All Benefits - Essentially, a list of all the benefits that managers believe their solutions might deliver to target customers. This type of value proposition requires the least knowledge about specific customers or competitors, but it has one major drawback. This approach can lead managers to claim advantages for solution features that actually provide little real benefits to target customers.
Favorable Points of Difference - When managers use this type of value proposition, they attempt to differentiate their solution by identifying favorable points of differrence between their solution and the customer's next-best alternative. While better than an All Benefits vallue proposition, this type of value proposition still has a major drawback. It can lead managers to assume that all favorable points of difference will be valuable to a prospect, while the reality may be that many points of difference contribute little value to a particular prospect.
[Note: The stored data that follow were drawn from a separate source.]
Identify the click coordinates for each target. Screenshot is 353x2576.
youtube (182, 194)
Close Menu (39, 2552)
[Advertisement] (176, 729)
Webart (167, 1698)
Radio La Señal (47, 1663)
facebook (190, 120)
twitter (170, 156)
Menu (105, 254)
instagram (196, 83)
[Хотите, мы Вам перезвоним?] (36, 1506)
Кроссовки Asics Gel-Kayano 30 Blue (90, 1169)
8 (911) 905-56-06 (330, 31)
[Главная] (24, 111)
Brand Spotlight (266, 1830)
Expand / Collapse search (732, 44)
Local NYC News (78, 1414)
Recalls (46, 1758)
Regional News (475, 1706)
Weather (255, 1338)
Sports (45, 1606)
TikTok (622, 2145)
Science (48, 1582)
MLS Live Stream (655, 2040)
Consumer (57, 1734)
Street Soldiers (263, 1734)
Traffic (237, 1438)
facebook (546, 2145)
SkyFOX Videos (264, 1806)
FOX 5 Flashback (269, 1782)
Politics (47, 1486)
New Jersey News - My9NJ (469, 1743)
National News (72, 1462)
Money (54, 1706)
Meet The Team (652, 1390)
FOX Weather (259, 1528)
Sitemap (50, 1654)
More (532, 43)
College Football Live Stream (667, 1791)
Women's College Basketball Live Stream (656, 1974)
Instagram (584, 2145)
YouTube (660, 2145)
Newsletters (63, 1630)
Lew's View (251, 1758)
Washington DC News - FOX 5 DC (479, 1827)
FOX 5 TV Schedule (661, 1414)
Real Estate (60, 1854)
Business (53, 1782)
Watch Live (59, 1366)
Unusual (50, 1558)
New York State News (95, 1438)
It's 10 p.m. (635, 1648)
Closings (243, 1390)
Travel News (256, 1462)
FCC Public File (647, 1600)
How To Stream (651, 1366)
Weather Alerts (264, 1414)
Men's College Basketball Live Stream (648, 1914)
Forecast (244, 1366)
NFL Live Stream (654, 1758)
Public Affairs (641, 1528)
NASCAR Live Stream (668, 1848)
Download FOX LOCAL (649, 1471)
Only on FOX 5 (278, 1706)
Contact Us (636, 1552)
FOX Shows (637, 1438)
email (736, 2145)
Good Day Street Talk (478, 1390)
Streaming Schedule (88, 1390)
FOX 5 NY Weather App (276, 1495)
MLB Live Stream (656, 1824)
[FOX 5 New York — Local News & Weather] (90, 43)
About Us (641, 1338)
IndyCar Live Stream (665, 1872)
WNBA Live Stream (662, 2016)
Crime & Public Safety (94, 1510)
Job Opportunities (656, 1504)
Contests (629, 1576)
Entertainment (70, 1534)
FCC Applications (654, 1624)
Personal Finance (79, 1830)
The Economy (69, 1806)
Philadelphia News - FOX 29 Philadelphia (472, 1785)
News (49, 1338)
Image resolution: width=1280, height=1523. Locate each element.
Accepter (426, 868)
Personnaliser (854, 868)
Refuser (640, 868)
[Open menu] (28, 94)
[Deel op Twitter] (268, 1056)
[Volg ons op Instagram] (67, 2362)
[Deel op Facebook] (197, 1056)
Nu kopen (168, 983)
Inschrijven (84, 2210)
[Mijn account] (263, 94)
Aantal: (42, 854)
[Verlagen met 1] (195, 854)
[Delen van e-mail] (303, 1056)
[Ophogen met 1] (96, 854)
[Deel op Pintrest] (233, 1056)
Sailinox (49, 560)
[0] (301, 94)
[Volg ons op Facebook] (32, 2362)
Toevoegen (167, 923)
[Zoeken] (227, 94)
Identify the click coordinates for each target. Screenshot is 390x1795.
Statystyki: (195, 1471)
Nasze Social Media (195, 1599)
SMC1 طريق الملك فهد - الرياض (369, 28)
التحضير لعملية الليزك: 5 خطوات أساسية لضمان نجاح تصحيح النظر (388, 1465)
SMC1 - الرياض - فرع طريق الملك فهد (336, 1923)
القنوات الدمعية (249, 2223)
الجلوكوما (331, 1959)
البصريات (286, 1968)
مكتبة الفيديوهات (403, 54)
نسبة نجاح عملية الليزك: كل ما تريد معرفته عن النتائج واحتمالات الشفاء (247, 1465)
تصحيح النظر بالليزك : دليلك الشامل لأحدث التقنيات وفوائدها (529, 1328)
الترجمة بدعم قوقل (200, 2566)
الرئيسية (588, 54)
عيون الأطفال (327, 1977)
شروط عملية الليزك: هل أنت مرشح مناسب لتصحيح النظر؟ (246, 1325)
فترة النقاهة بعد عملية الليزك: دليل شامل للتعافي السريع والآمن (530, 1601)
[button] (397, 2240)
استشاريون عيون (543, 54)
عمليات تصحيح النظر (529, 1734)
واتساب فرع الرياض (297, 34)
Resonating Focus - The third type of value proposition is called Resonating Focus. Anderson, et. al. say that in a world where potential buyers are extremely busy, sellers must use value propositions that are both compelling and simple. The basic idea behind a Resonating Focus value proposition is to identify the one or two points of difference (between your solution and your competitor's) that deliver the greatest value to the target customers.
Resonating Focus value propositions dovetail nicely with content marketing. To begin with, companies that use Resonating Focus value propositions develop customized value propositions for various customer segments. This is necessary because the elements of value that matter most are likely to vary based on the type of customer involved.
It's also possible to extend the Resonating Focus value proposition concept from customers (organizations) to individual buyers or buyer personas. And when you develop Resonating Focus value propositions for each of your buyer personas, you will have taken a large step toward identifying the marketing content you need.